Question

A particular brand of tires claims that its deluxe tire averages at least 50,000 miles before it needs to be replaced. From past studies of this tire, the standard deviation is known to be 8000. A survey of owners of that tire design is conducted. Of the 29 tires in the survey, the average lifespan was 46,800 miles with a standard deviation of 9800 miles.
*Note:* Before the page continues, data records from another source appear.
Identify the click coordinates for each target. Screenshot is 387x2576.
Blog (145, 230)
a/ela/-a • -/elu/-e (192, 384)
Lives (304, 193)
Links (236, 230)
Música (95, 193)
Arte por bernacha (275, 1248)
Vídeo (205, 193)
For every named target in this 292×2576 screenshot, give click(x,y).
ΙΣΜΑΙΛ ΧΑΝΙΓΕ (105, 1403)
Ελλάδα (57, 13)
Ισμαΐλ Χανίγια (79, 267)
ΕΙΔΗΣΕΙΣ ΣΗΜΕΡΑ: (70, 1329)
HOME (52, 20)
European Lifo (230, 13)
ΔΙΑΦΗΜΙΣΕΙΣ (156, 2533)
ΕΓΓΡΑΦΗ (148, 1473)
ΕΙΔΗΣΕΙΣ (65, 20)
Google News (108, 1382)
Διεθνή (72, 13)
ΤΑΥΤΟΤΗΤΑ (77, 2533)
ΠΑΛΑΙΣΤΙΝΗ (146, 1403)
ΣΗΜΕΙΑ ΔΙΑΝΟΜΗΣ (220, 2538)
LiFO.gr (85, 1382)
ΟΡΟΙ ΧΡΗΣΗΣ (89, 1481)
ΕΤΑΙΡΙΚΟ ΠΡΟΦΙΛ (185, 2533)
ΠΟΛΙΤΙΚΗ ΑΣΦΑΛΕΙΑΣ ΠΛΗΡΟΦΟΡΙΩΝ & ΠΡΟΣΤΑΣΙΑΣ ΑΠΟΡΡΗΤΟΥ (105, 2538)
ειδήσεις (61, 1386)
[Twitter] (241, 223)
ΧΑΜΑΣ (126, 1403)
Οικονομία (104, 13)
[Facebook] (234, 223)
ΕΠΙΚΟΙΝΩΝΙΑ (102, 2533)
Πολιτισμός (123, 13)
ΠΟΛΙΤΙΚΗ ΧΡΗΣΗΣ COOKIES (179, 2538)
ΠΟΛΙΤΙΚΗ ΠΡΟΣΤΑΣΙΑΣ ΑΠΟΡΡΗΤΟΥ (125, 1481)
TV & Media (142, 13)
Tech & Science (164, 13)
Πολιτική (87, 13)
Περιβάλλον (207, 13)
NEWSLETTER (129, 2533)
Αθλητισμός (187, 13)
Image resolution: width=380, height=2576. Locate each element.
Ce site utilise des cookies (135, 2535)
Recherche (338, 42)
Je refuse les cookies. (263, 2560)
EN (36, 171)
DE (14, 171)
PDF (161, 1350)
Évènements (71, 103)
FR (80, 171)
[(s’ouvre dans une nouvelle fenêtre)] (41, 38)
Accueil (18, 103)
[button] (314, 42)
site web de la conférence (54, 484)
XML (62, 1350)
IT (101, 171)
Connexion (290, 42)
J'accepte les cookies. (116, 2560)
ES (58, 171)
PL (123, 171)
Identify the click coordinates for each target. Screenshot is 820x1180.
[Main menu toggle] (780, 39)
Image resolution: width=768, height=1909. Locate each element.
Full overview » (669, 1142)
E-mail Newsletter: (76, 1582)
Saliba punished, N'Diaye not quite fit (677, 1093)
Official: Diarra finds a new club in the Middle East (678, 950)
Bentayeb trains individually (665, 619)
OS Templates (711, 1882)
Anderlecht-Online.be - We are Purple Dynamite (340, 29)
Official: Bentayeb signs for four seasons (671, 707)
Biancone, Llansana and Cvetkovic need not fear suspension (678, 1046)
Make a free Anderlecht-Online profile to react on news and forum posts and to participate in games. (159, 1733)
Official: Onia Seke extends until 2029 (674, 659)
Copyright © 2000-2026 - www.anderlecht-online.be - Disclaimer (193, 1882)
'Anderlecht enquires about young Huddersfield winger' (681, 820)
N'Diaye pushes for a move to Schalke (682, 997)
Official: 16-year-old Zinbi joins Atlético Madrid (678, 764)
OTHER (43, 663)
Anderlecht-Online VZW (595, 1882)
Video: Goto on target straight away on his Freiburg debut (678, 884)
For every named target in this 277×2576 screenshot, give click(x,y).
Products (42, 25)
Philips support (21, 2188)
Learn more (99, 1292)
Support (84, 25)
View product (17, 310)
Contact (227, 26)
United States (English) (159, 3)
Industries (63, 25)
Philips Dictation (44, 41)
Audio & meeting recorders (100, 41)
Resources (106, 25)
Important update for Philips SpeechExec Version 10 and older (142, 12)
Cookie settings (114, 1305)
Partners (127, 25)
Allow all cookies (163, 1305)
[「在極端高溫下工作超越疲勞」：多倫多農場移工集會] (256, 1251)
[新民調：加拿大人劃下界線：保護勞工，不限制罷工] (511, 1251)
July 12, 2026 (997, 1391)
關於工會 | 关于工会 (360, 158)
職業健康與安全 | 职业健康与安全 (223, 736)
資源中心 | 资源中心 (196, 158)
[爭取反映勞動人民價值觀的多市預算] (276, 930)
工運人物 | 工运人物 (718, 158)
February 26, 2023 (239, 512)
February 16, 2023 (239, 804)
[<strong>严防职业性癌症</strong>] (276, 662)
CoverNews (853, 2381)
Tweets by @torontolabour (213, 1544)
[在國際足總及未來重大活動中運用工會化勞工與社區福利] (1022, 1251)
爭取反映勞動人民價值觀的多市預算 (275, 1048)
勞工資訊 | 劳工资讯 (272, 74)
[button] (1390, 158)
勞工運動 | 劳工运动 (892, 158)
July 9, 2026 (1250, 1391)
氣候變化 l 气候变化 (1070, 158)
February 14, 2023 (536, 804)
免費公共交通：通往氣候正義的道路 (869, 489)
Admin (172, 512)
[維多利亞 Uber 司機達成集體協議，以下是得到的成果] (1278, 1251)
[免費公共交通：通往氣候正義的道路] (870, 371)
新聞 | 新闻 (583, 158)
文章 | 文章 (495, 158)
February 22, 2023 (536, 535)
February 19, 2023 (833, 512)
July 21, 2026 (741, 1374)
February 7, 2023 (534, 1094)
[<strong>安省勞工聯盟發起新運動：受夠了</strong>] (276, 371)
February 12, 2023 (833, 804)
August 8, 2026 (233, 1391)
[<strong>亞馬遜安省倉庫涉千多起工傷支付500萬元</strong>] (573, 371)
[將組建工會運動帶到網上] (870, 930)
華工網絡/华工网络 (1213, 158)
Do the data support the claim at the 5% level? State the distribution to use for the test. (Round your standard deviation to two decimal places.)

Answer 1

Answer: We reject the null hypothesis, and we use Normal distribution for the test.

Explanation:

Since we have given that

We claim that

Null hypothesis :
`H_0:\mu\geq 50000`

Alternate hypothesis :
`H_1:\mu<50000`

There is 5% level of significance.

`\bar{X}=46800\\\\\sigma=9800\\\\n=29`

So, the test statistic would be

`z=\frac{\bar{X}-\mu}{(\sigma)/(√(n))}\\\\z=(46800-50000)/((9800)/(√(29)))\\\\z=-1.75`

Since alternate hypothesis is left tailed test.

So, p-value = P(z≤-2.31)=0.0401

And the P-value =0.0401 is less than the given level of significance i.e. 5% 0.05.

So, we reject the null hypothesis, and we use Normal distribution for the test.